On 8/5/2012 3:50 AM, Bruno Marchal wrote:
John, I provide another answer to your last comment to me:
On 03 Aug 2012, at 17:34, John Clark wrote:
On Fri, Aug 3, 2012 Bruno Marchal <[email protected]
<mailto:[email protected]>> wrote:
> Define "theology"
The study of something that does not exist.
Not so bad after, after all. In AUDA the machine "theology" can be
defined by something which is supposed to be responsible, willingly or
not, for my existence, and which I cannot prove to exist. I remeber
having already some times ago provided this definition.
Then, the logic of theology is given, at the propositional level, by
G* minus G. (if you have read my posts on those modal logics and
Solovay theorem). For example <> t (consistency, ~[]f) belongs to G*
minus G. Consistency is true for the machine, but it cannot prove it.

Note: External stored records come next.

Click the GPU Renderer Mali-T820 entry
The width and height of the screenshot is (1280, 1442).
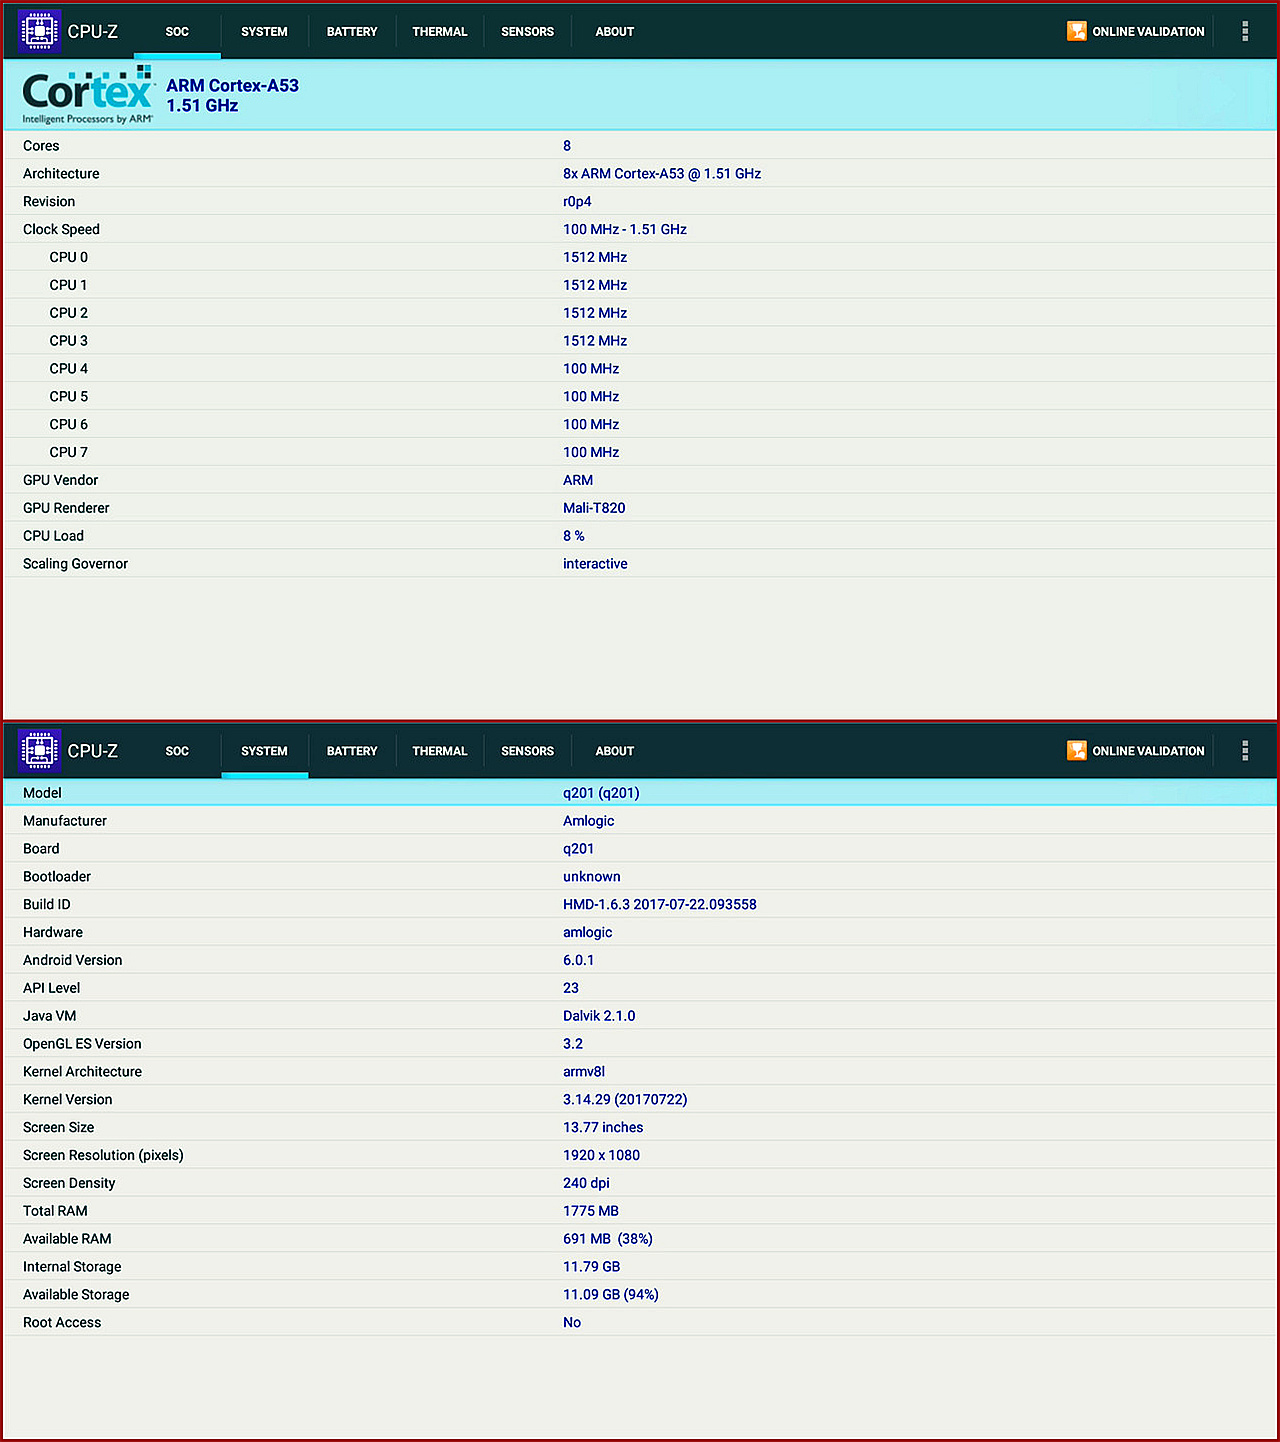click(594, 507)
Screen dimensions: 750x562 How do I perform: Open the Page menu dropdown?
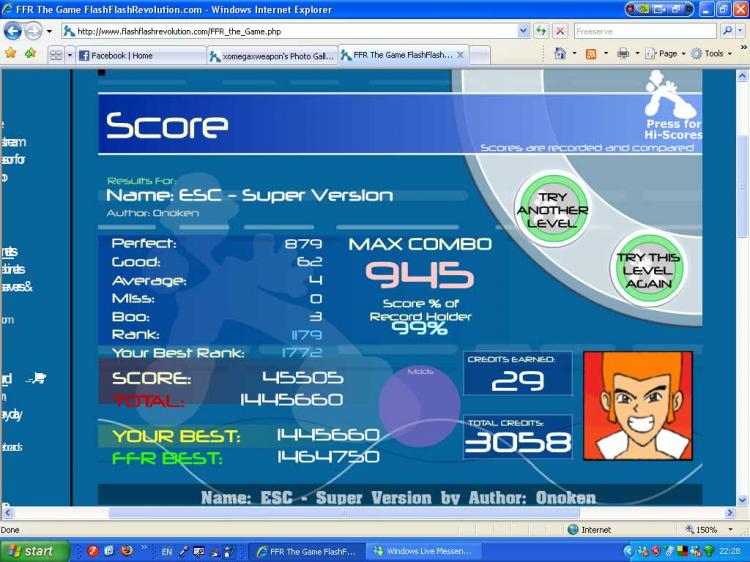[665, 54]
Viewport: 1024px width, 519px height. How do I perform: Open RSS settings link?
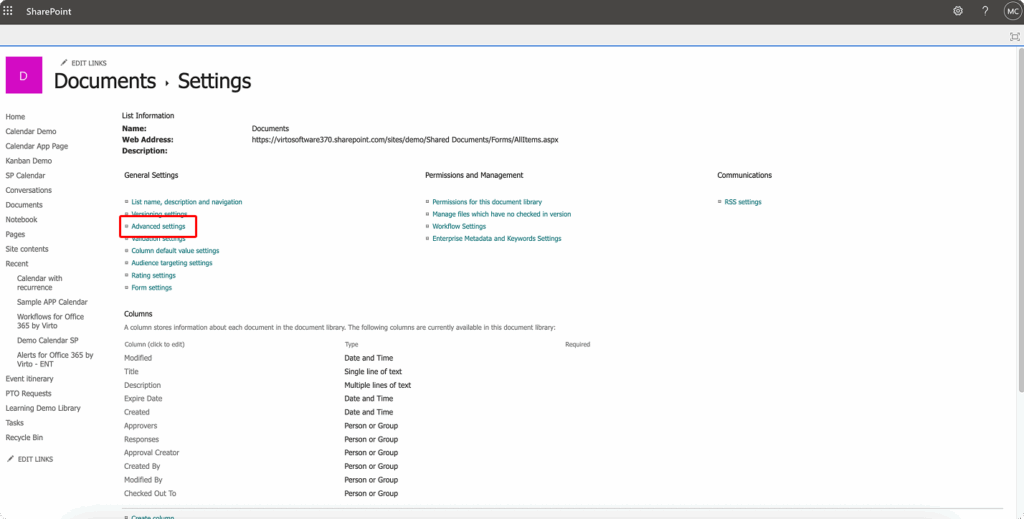point(742,202)
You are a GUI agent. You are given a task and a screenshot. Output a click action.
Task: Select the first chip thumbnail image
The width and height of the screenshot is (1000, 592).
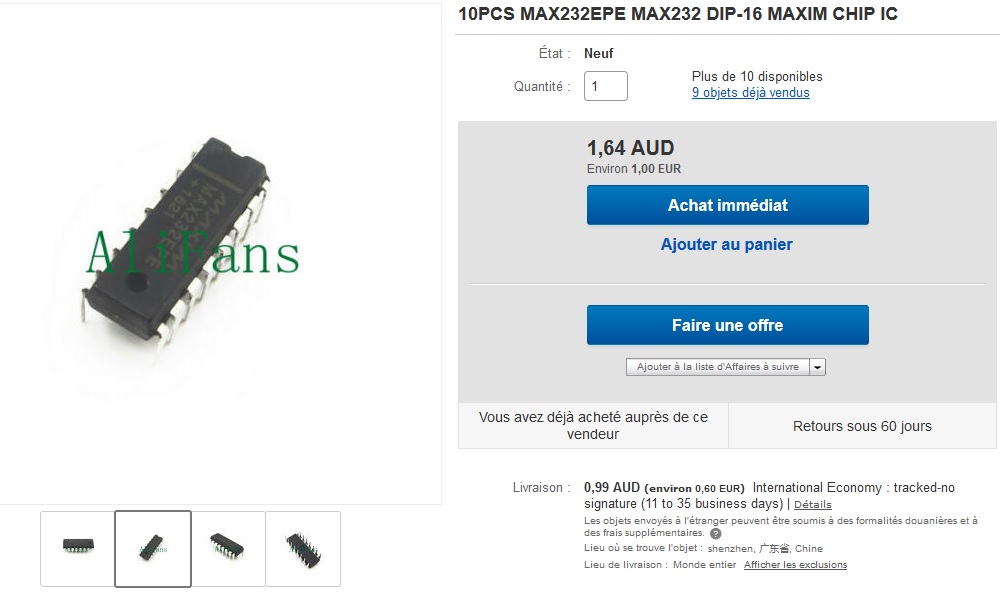pyautogui.click(x=78, y=549)
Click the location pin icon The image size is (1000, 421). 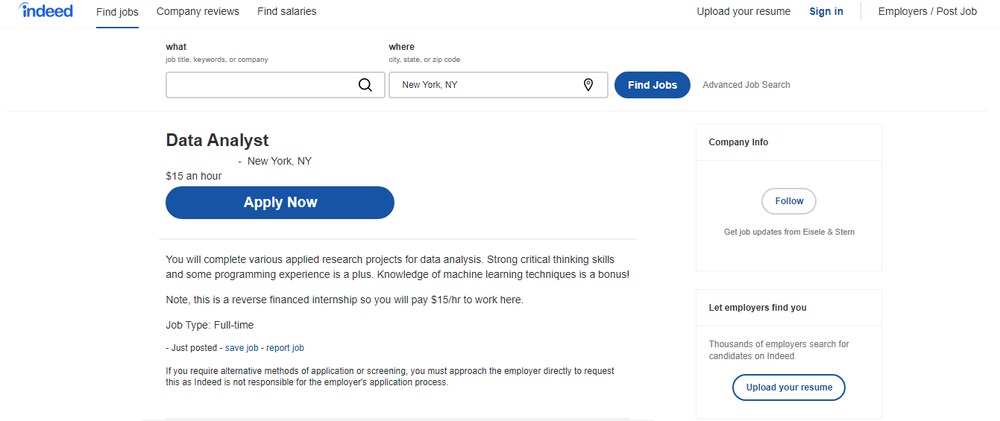pos(588,85)
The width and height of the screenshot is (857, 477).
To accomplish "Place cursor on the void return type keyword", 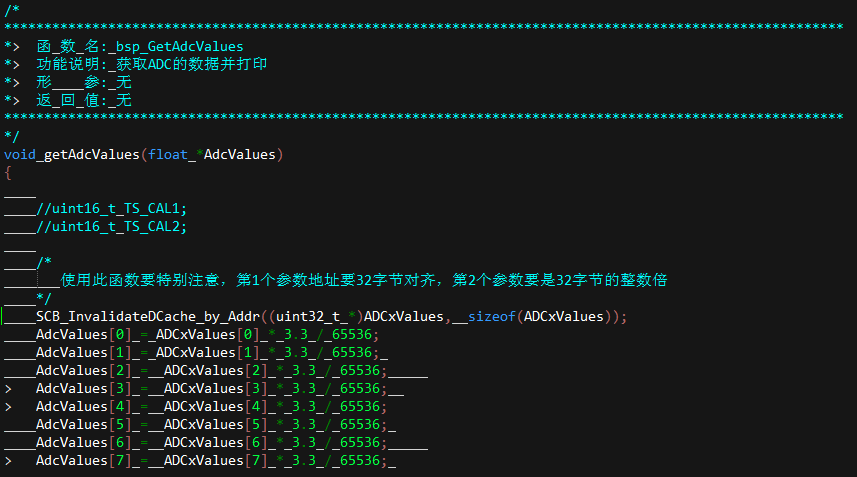I will click(20, 155).
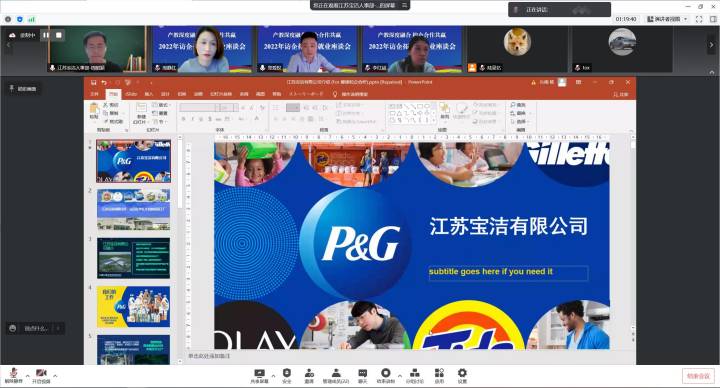Open the chat panel

pos(363,376)
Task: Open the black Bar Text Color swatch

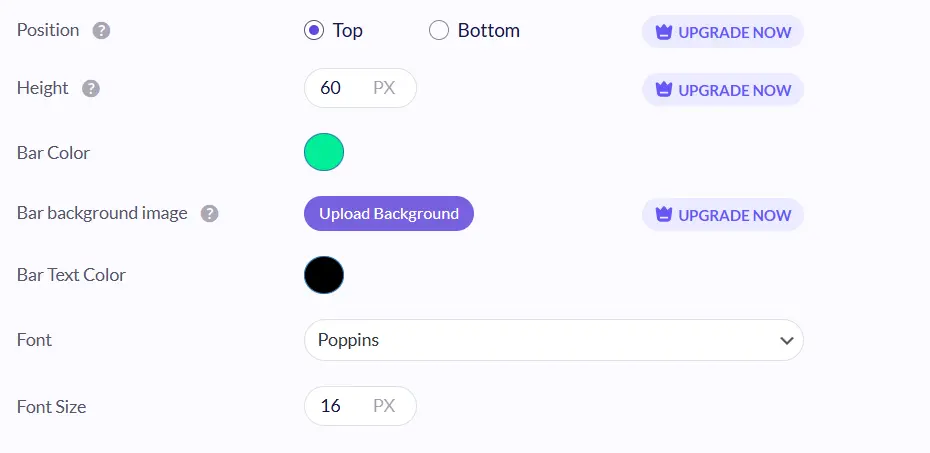Action: pos(324,274)
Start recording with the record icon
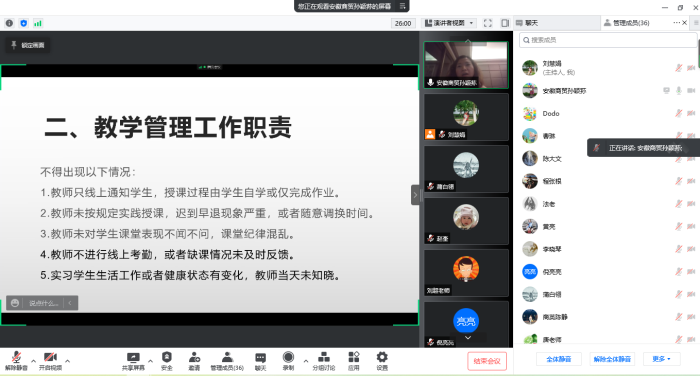700x376 pixels. tap(288, 357)
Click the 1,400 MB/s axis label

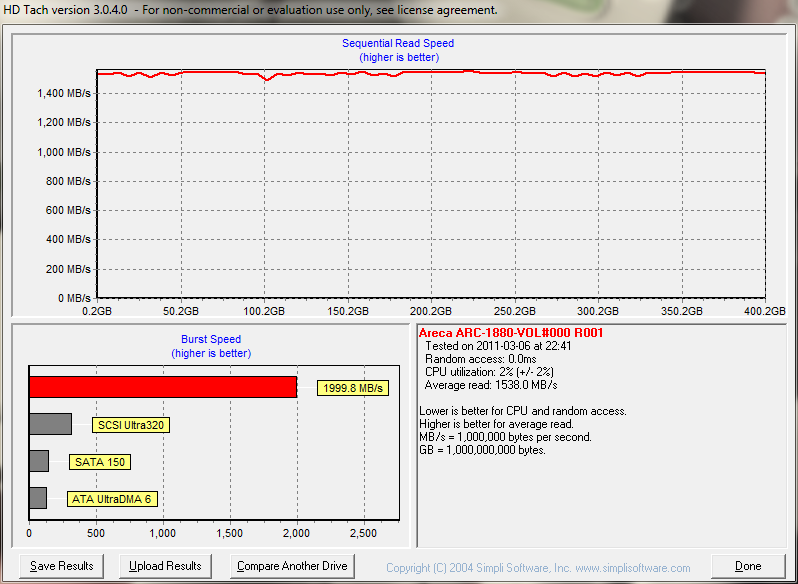63,94
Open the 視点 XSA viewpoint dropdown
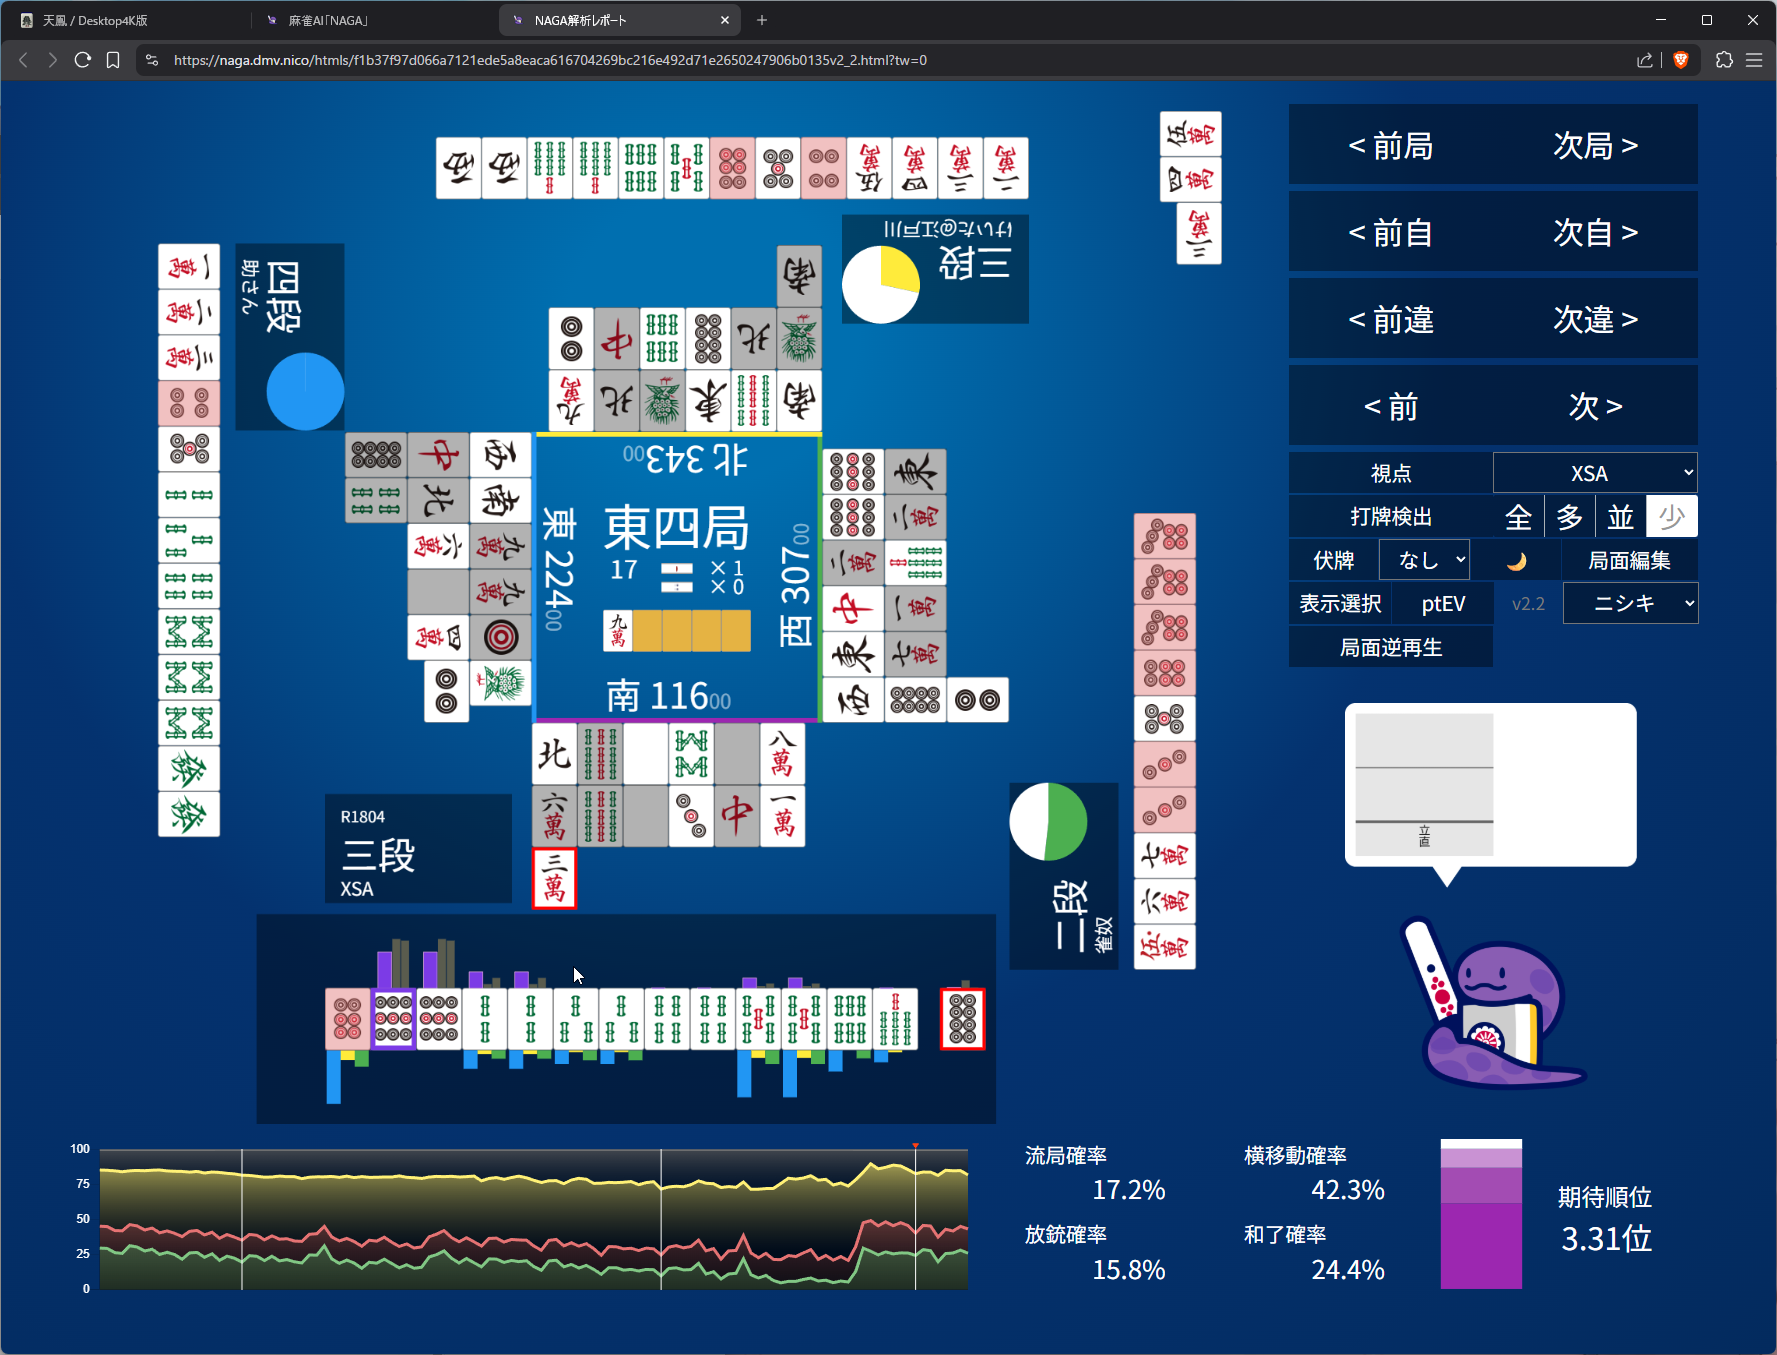The image size is (1777, 1355). [x=1594, y=473]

Yet the machine can guess it, hope it, find it or produce it as true
with some interrogation mark.
Theology is the study of the transcendent truth, which can be defined,
in a first approximation, by the non provable (by the machine) truth.
Dear Bruno,
It is hard to explain transcendence.
> Define "God"
The God I don't believe in is a omniscient omnipotent being who
created the universe. If you define God, as so many fans of the word
but not the idea do,
I remain astonished why atheists defend a so particular conception of
God. This confirms what I have already explained. Atheism is a variant
of christianism. They defend the same conception of God than the
Christians, as you do all the time.
I agree. They are anti-christians.
Note that philosophers use often the term "God" in the general and
original sense of theology: as being, by definition, the
transcendental cause of everything.
Which is the definition I use. Any one that actually thinks that
God is a person, could be a person, or is the complement (anti) of such,
has truly not thought through the implications of such.
as "a force greater than myself" then I am a devout believer because
I believe in gravity, electromagnetism, and the strong nuclear force.
I believe in bulldozers too.
But I have already told you that God is supposed to be responsible for
our existence; which is not the case for the bulldozer. But gravity
and physical force/matter could have been a more serious answer, as it
describe the perhaps primary physical world, and that can obey the
definition of God I gave, for a physicalist, and is indeed again a
common belief of christians and atheists. I am agnostic, and correct
computationalist are "atheists" with respect to such material God.
Bruno! You are falling into the same trap with this verbiage!
Taking the anti-thesis of a thesis still requires that the thesis is
possibly true.
--
Onward!
Stephen
"Nature, to be commanded, must be obeyed."